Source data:

.....

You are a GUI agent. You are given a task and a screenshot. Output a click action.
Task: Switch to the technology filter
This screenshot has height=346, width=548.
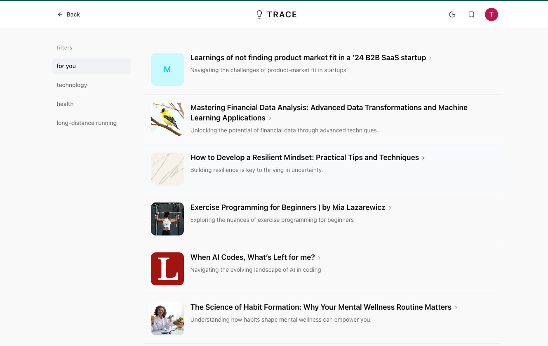click(x=72, y=85)
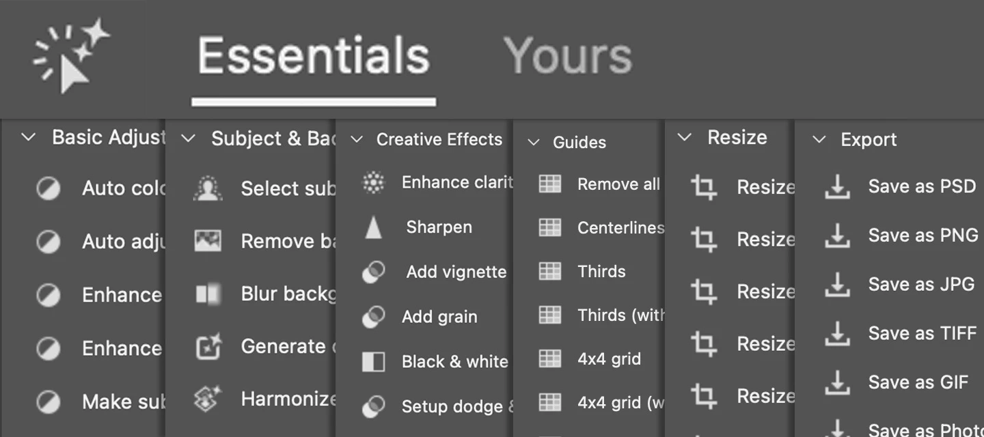This screenshot has width=984, height=437.
Task: Click the Thirds grid icon
Action: click(550, 270)
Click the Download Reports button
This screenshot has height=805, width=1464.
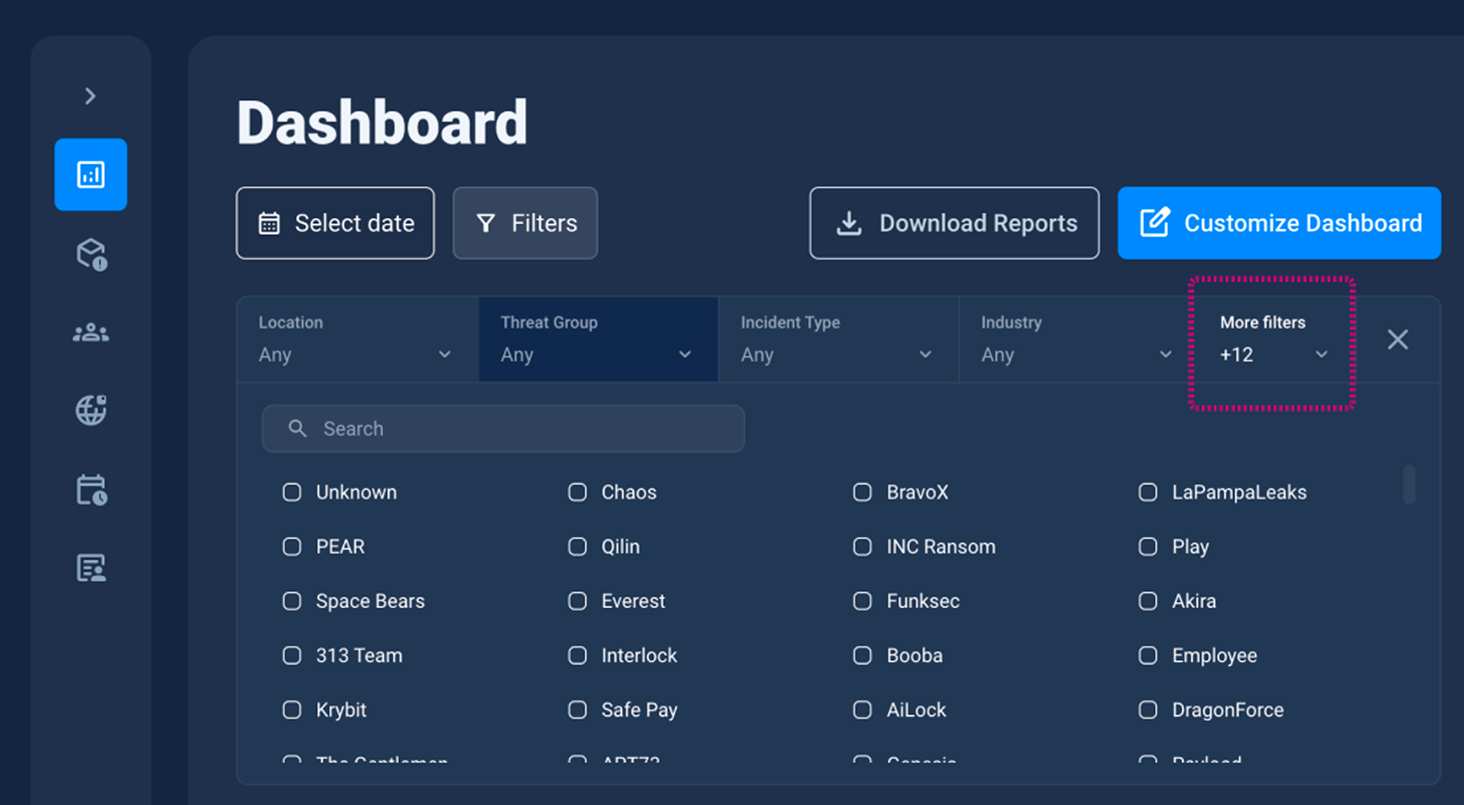(954, 223)
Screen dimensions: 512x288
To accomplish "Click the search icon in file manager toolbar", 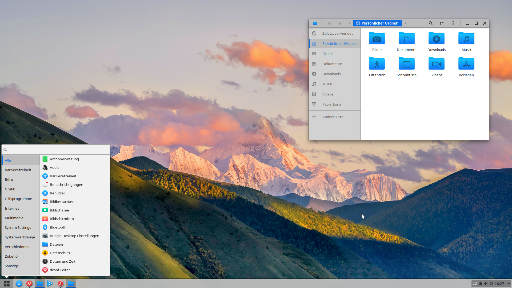I will click(x=430, y=23).
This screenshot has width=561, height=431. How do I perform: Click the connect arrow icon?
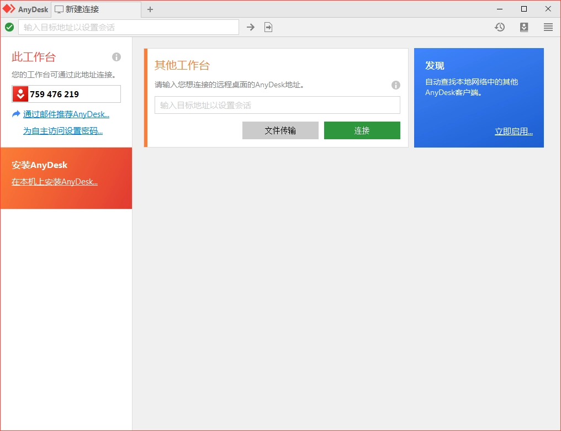pos(251,27)
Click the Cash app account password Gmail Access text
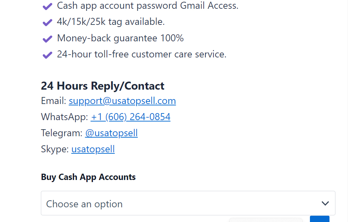348x222 pixels. coord(147,6)
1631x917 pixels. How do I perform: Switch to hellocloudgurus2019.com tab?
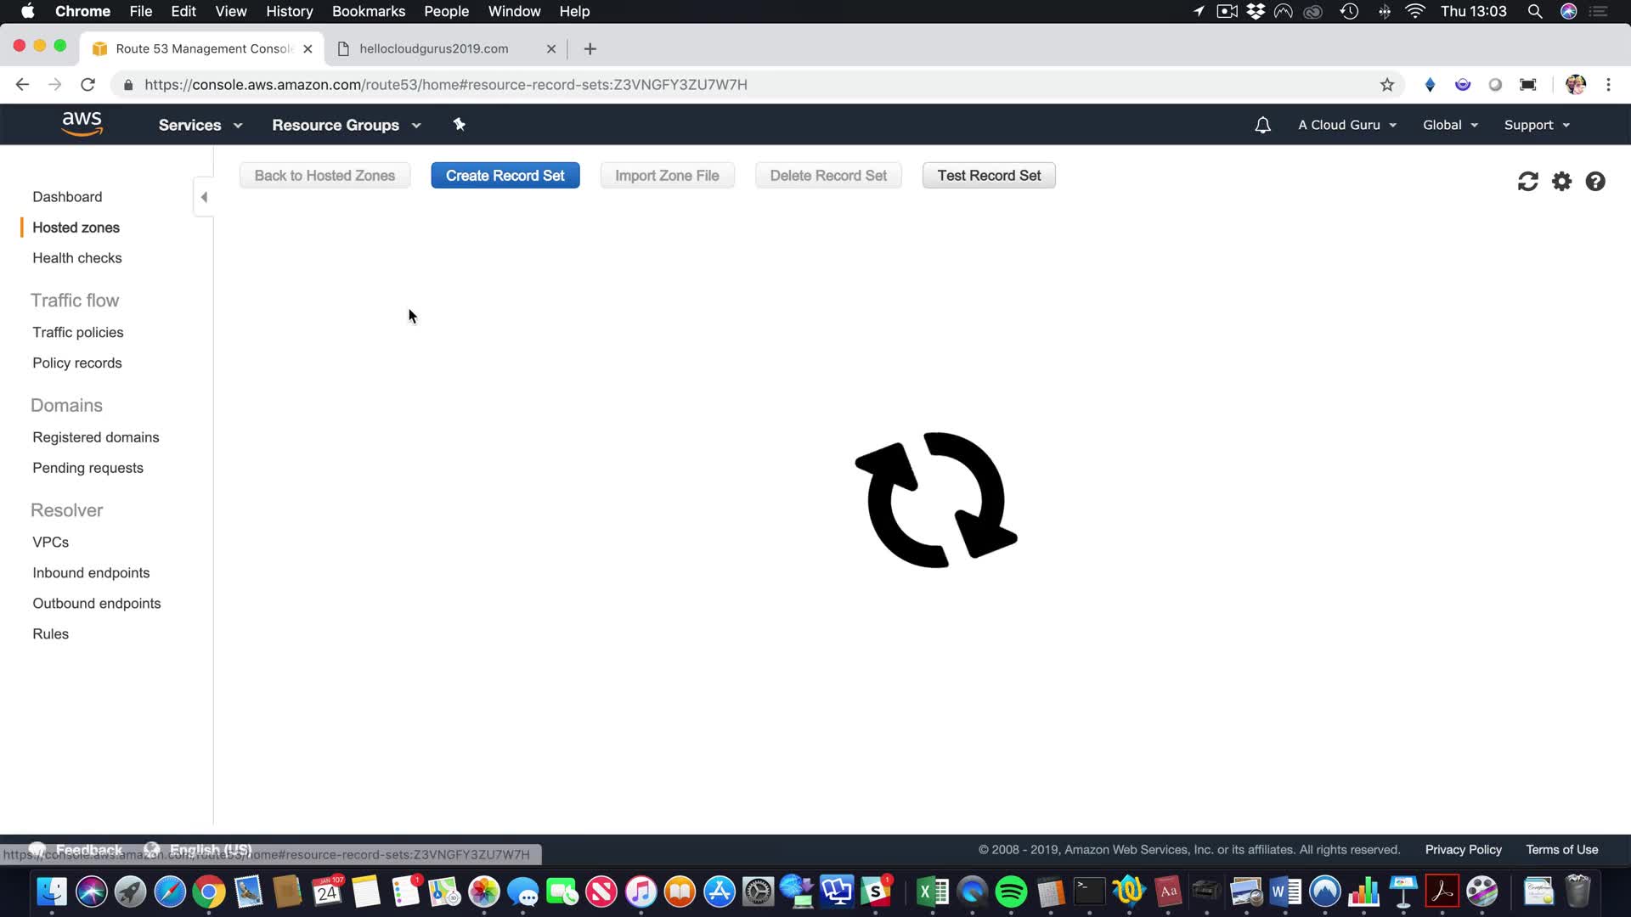pyautogui.click(x=434, y=48)
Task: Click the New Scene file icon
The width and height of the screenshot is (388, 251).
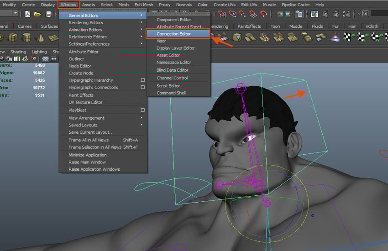Action: pyautogui.click(x=27, y=14)
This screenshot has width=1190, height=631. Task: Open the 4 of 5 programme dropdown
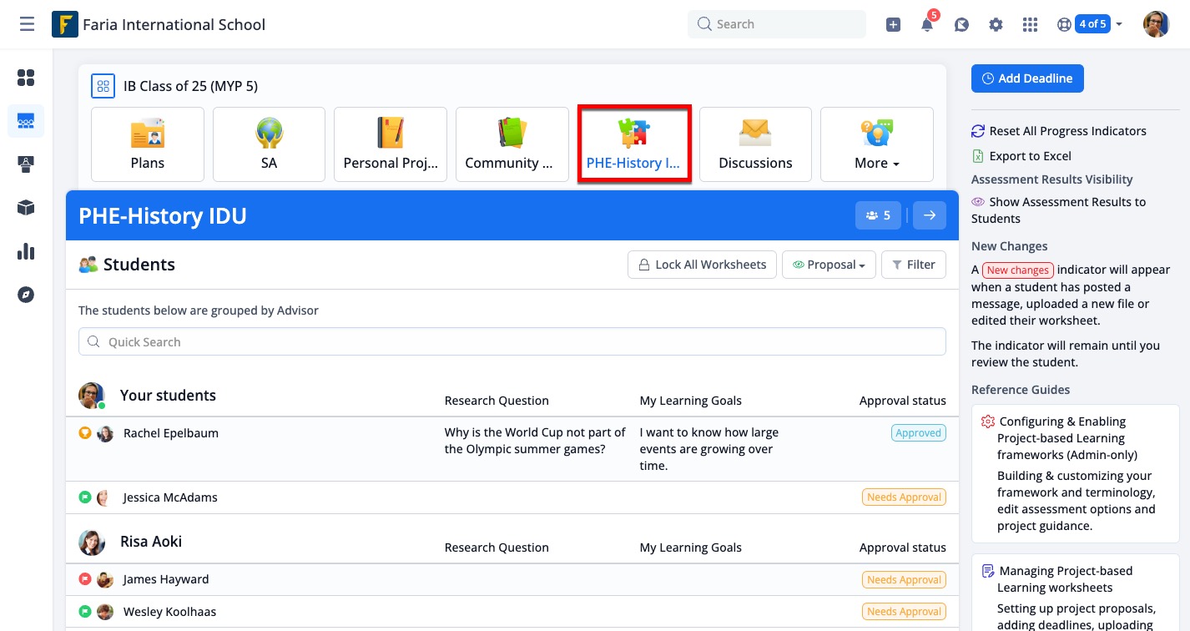(1100, 24)
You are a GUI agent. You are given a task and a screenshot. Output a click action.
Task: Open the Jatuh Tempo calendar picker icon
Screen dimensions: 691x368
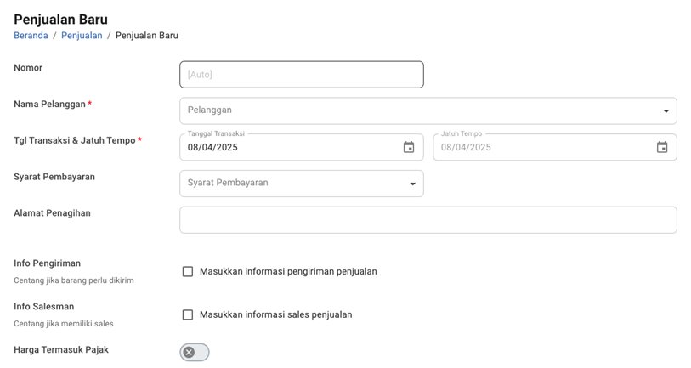[662, 147]
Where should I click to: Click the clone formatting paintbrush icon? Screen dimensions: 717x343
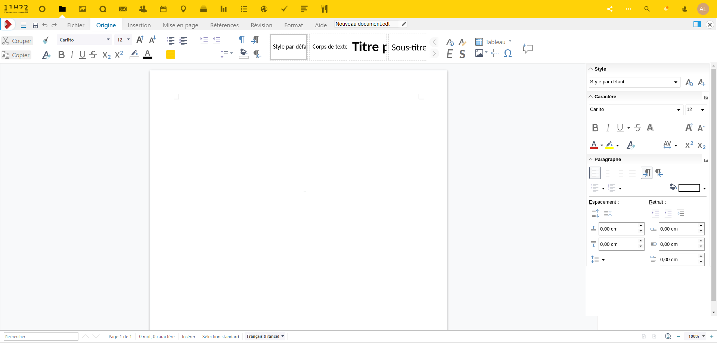[x=46, y=40]

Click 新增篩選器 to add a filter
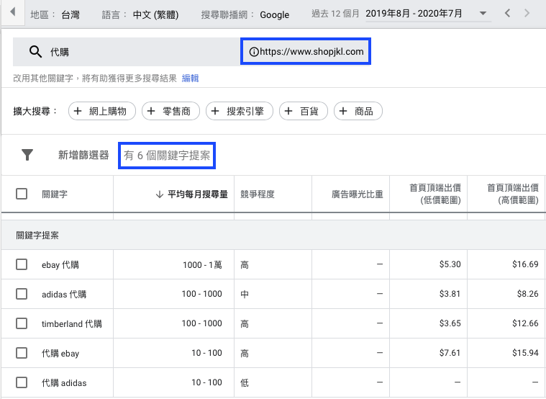tap(83, 155)
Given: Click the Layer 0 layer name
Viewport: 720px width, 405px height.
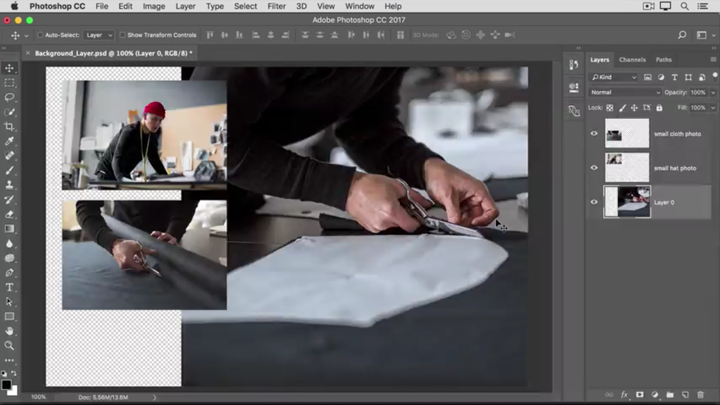Looking at the screenshot, I should pos(664,203).
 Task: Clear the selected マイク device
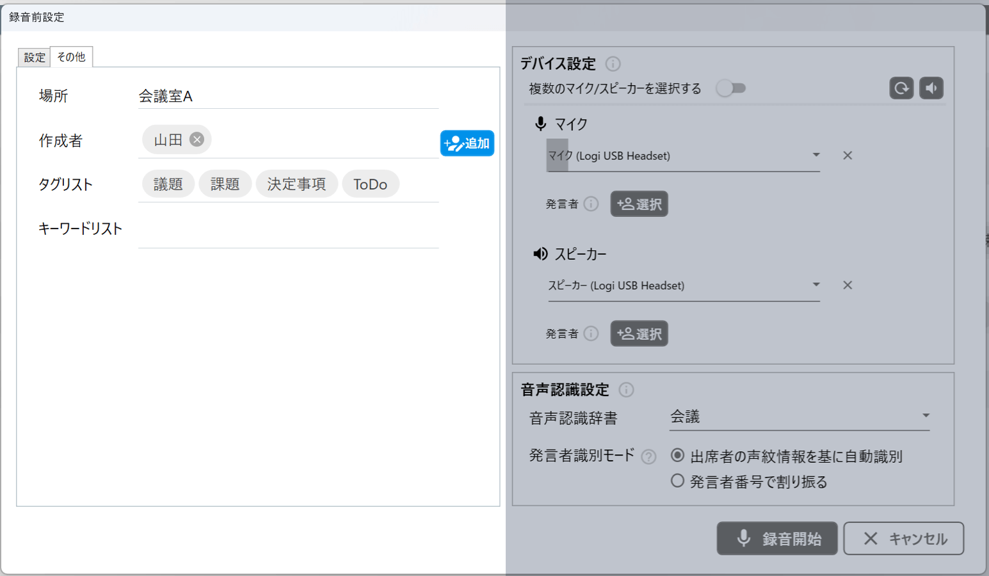coord(848,156)
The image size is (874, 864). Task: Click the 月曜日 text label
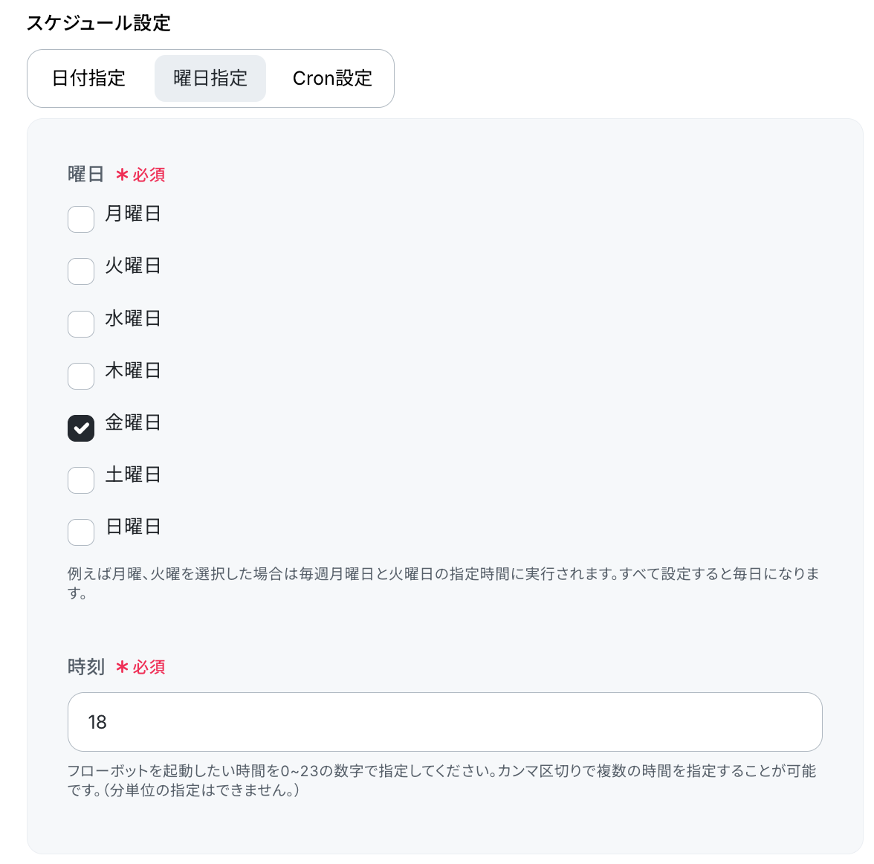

.....

■ **TASK PROMPT**
Lay out the lines above as a JSON list of strings, one string per line, with blank lines dropped and the pictures left out. Cover only the lines from the one containing "Given: Click the Layer 0 layer name" through the end of the records.

■ **SOLVED EXERCISE**
[
  "Given: Click the Layer 0 layer name",
  "Viewport: 720px width, 405px height.",
  "Looking at the screenshot, I should pos(664,203).",
  " Task: Clear the selected マイク device",
  "coord(848,156)",
  "The image size is (874, 864). Task: Click the 月曜日 text label"
]